Consider this dummy dataset,
import pandas as pd
import numpy as np
np.random.seed(44)
num_rows = 8
data = {
'item_id': np.random.choice(['A', 'B'], num_rows),
'store_id': np.random.choice([1, 2], num_rows),
'sold_quantity': np.random.randint(0, 5, num_rows),
'total_sku_count': np.random.choice([0, 1], num_rows)
}
df = pd.DataFrame(data)
item_id store_id sold_quantity total_sku_count
0 A 2 3 1
1 B 2 3 1
2 B 1 3 1
3 B 1 4 0
4 B 2 1 0
5 B 2 1 0
6 A 1 0 1
7 A 2 4 1
I can calculate subset-wise cumulative sum like this in pandas,
subset = ["item_id",'store_id']
df['cum_count'] = df.groupby(subset).cumcount()+1
item_id store_id sold_quantity total_sku_count count cum_count
0 A 2 3 1 1 1
1 B 2 3 1 1 1
2 B 1 3 1 1 1
3 B 1 4 0 2 2
4 B 2 1 0 2 2
5 B 2 1 0 3 3
6 A 1 0 1 1 1
7 A 2 4 1 2 2
I'm trying to implement the same in Polars. Since I have relatively less experience with Polars, I'm having a hard time doing this. I've tried something like this, but it didn't work as expected,
subset = ["item_id",'store_id']
df = df.with_columns((pl.struct(subset).over(subset).cum_count()).alias("cum_counts"))

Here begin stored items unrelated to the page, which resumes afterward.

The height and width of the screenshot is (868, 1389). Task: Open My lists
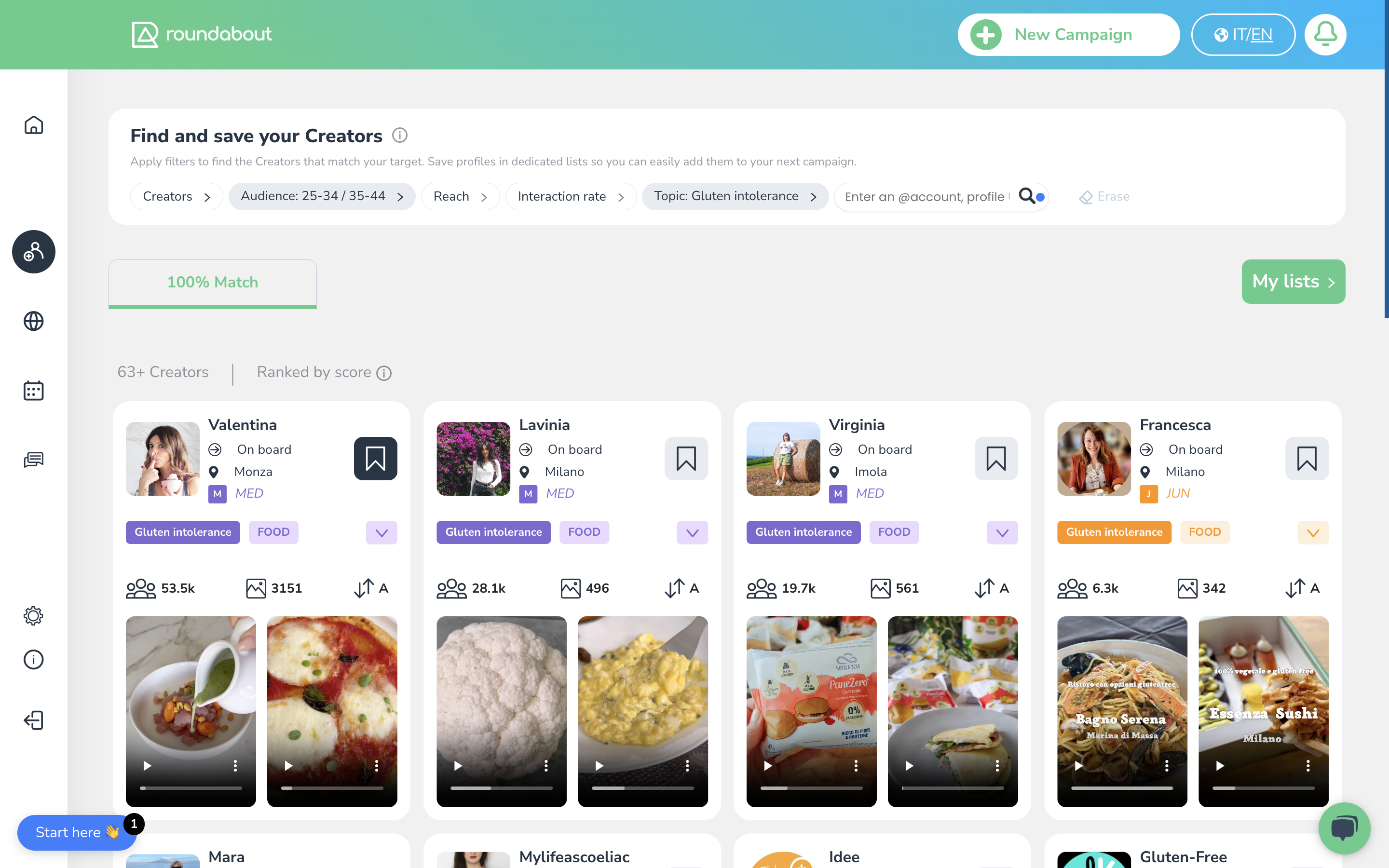1293,281
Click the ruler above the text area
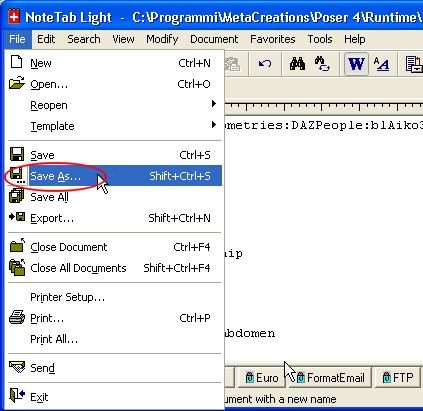This screenshot has height=411, width=423. (323, 107)
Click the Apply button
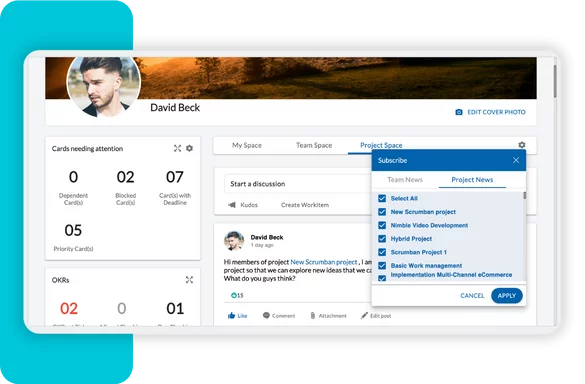The width and height of the screenshot is (585, 384). click(507, 296)
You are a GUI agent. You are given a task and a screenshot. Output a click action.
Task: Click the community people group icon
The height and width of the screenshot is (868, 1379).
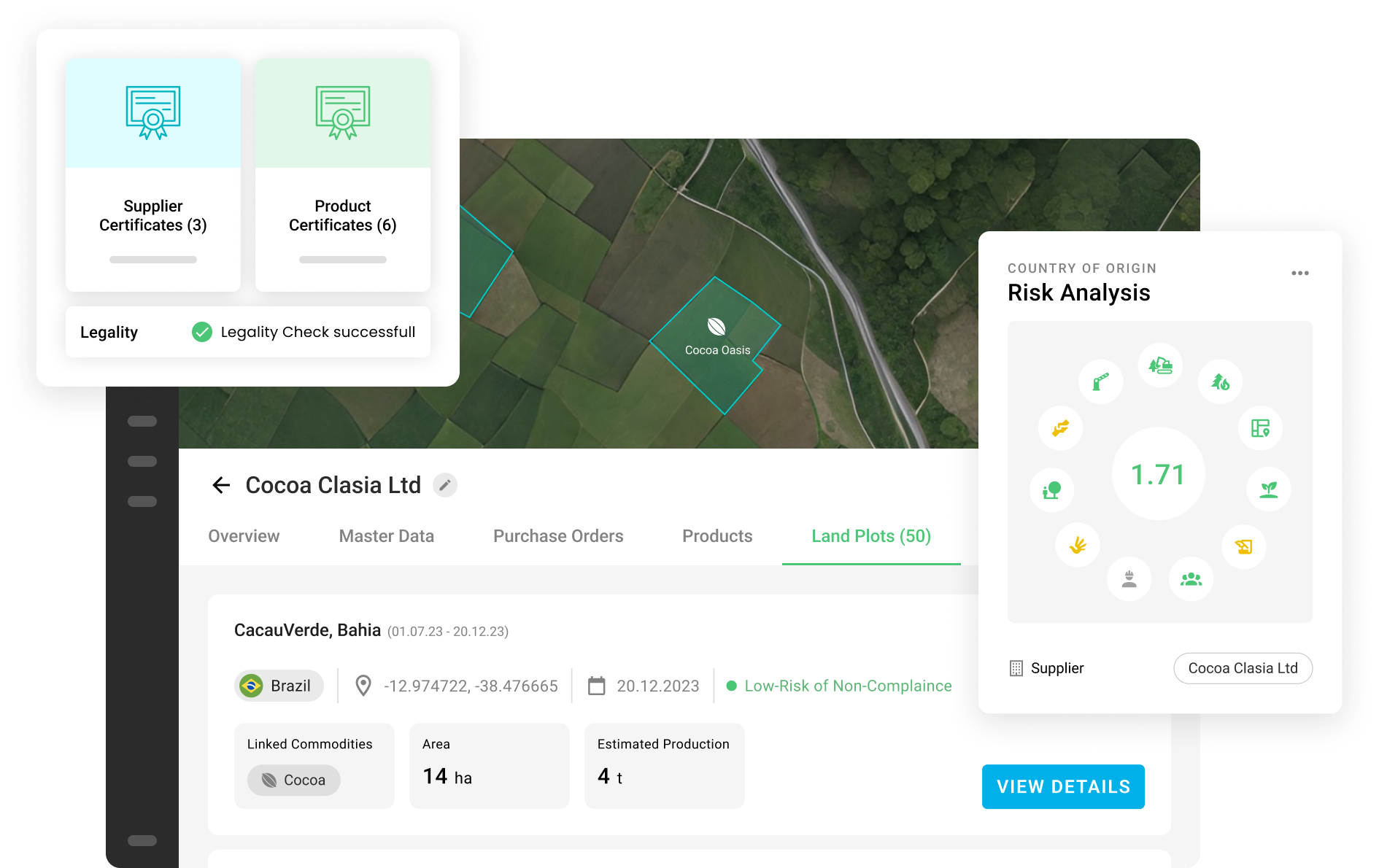click(1191, 579)
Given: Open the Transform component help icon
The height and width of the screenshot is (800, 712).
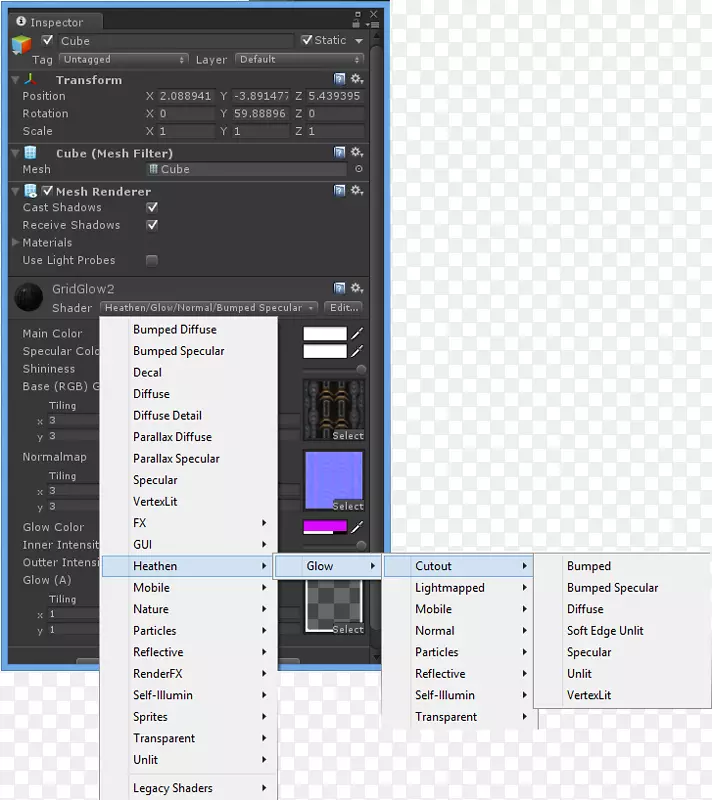Looking at the screenshot, I should 340,79.

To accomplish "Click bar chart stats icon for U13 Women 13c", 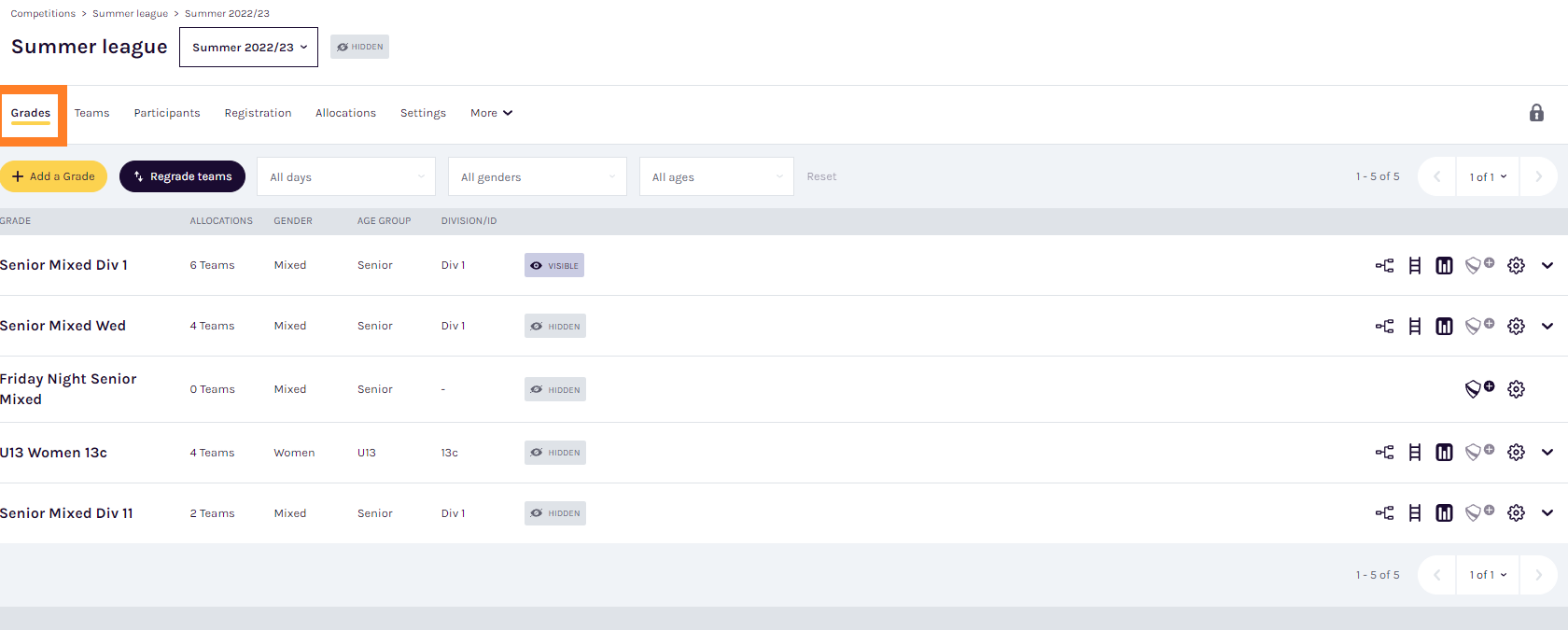I will pyautogui.click(x=1444, y=453).
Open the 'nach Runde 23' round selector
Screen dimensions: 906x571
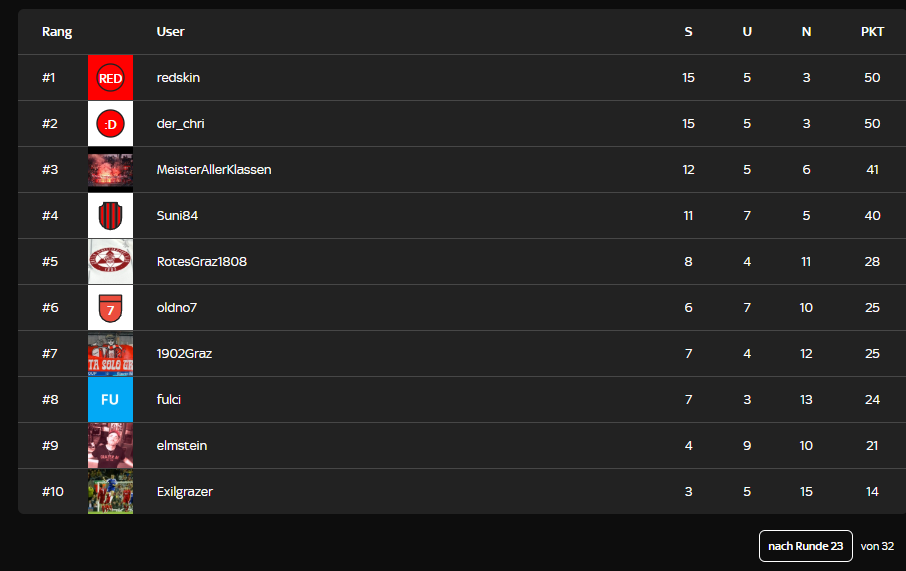805,546
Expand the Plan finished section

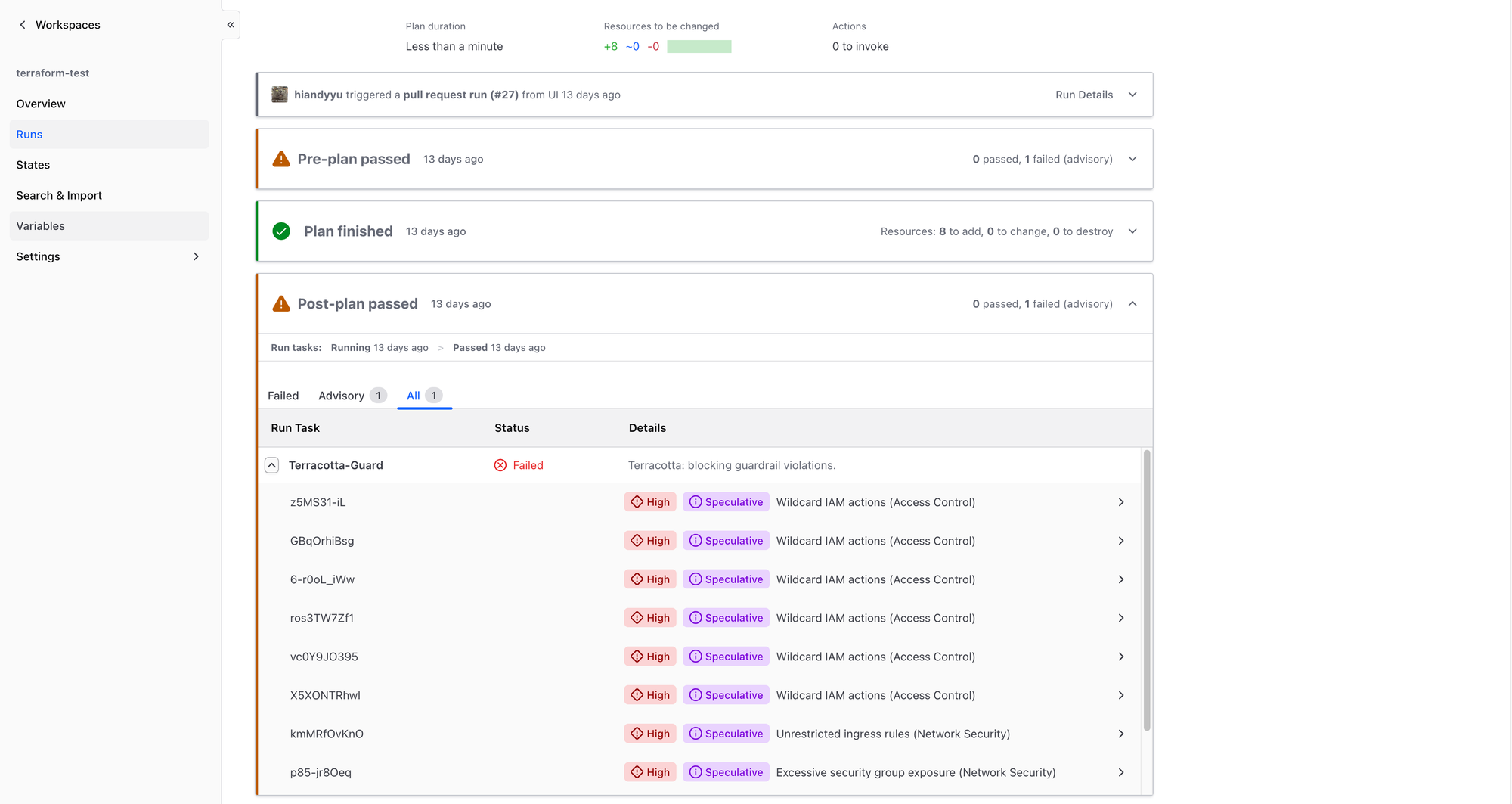point(1132,231)
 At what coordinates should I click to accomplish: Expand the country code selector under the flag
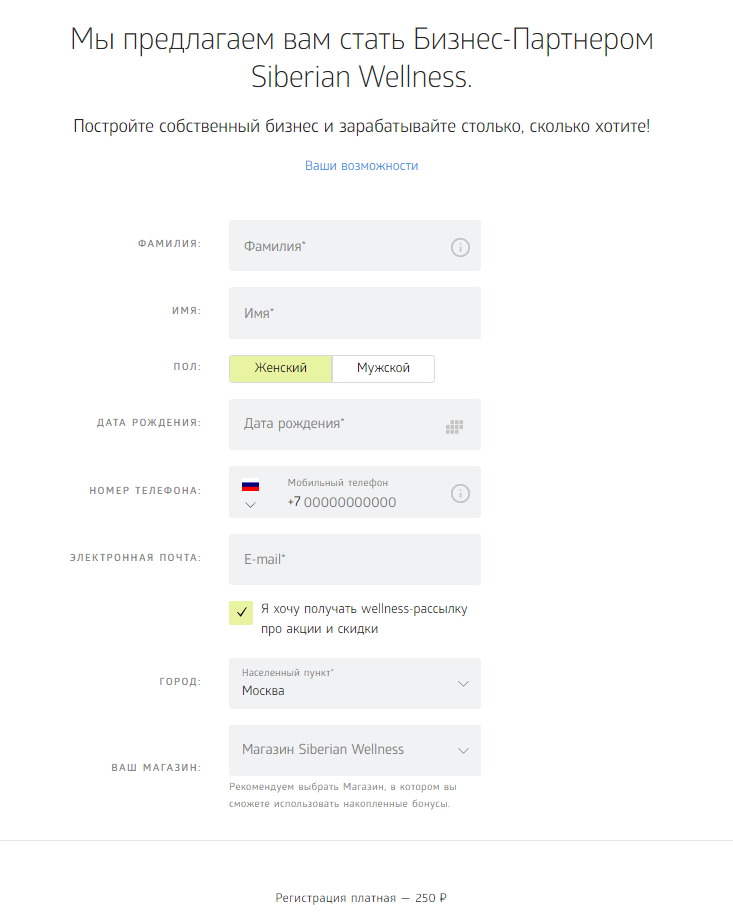(x=251, y=505)
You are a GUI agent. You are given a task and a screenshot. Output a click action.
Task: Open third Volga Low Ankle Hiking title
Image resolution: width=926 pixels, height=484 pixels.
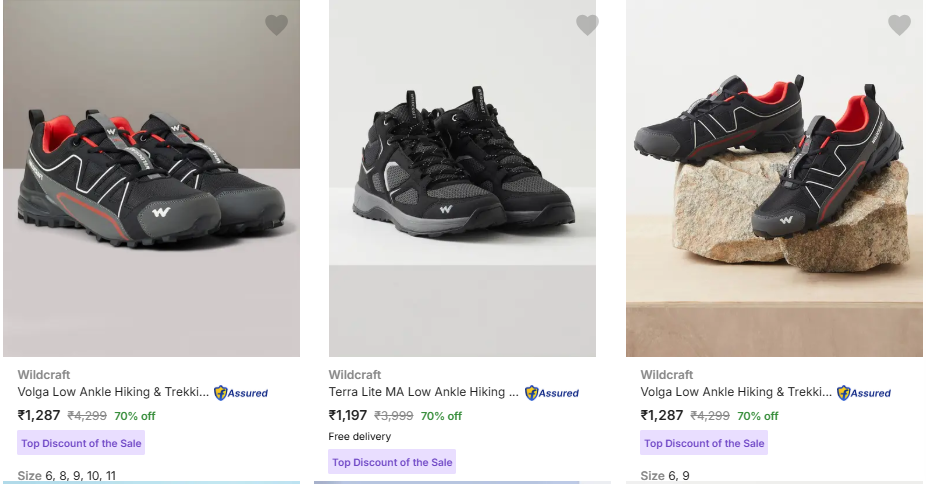736,392
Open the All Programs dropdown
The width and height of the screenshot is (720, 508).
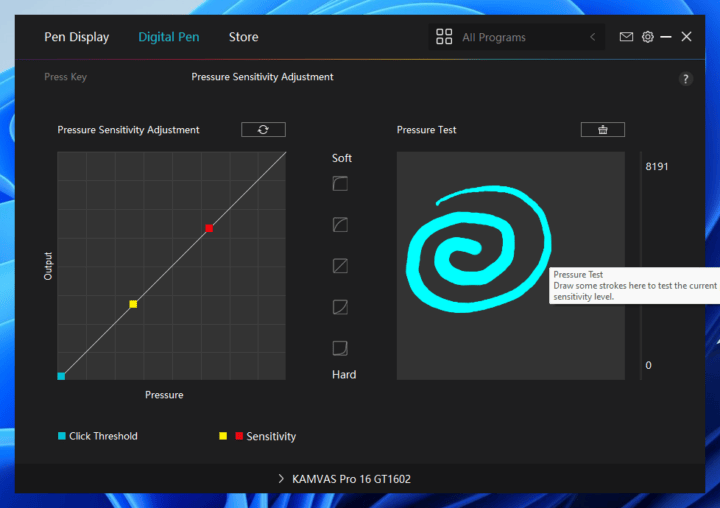tap(515, 37)
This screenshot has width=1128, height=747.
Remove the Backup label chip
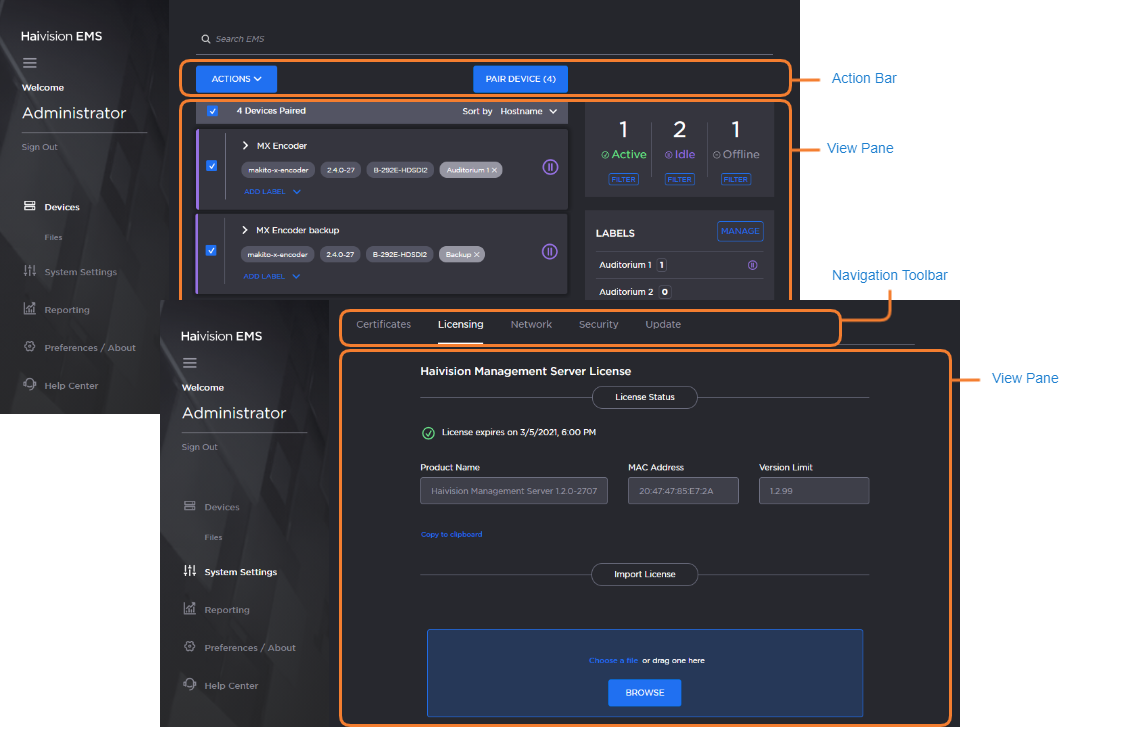click(x=477, y=255)
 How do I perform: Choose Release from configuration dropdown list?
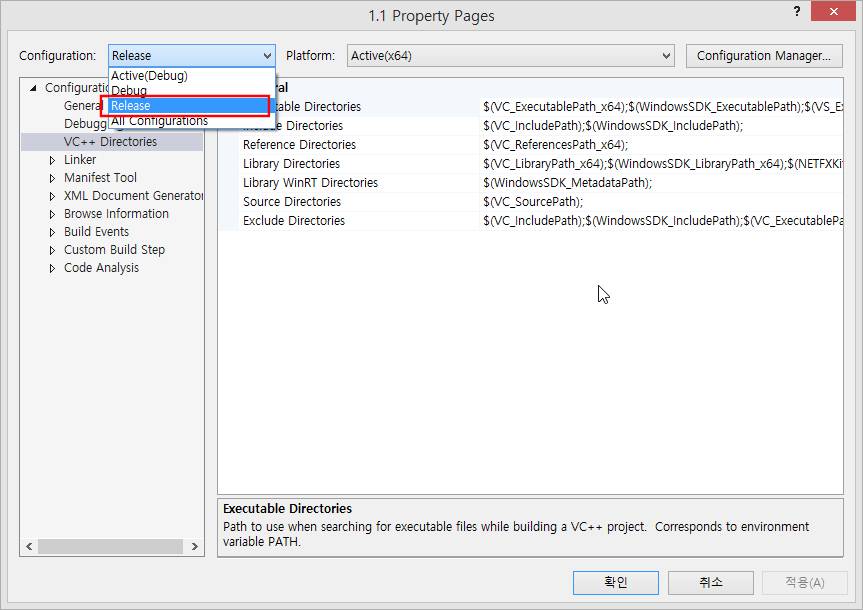tap(185, 106)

Please help me if there is a way to achieve this.Your support is much appreciated.
The position of the .over()
is important.
You want the .cum_count()
for each group - so it must come before the .over()
df.with_columns(
pl.struct(subset).cum_count().over(subset).alias("cum_counts")
)
shape: (8, 5)
┌─────────┬──────────┬───────────────┬─────────────────┬────────────┐
│ item_id ┆ store_id ┆ sold_quantity ┆ total_sku_count ┆ cum_counts │
│ --- ┆ --- ┆ --- ┆ --- ┆ --- │
│ str ┆ i64 ┆ i64 ┆ i64 ┆ u32 │
╞═════════╪══════════╪═══════════════╪═════════════════╪════════════╡
│ A ┆ 2 ┆ 3 ┆ 1 ┆ 0 │
│ B ┆ 2 ┆ 3 ┆ 1 ┆ 0 │
│ B ┆ 1 ┆ 3 ┆ 1 ┆ 0 │
│ B ┆ 1 ┆ 4 ┆ 0 ┆ 1 │
│ B ┆ 2 ┆ 1 ┆ 0 ┆ 1 │
│ B ┆ 2 ┆ 1 ┆ 0 ┆ 2 │
│ A ┆ 1 ┆ 0 ┆ 1 ┆ 0 │
│ A ┆ 2 ┆ 4 ┆ 1 ┆ 1 │
└─────────┴──────────┴───────────────┴─────────────────┴────────────┘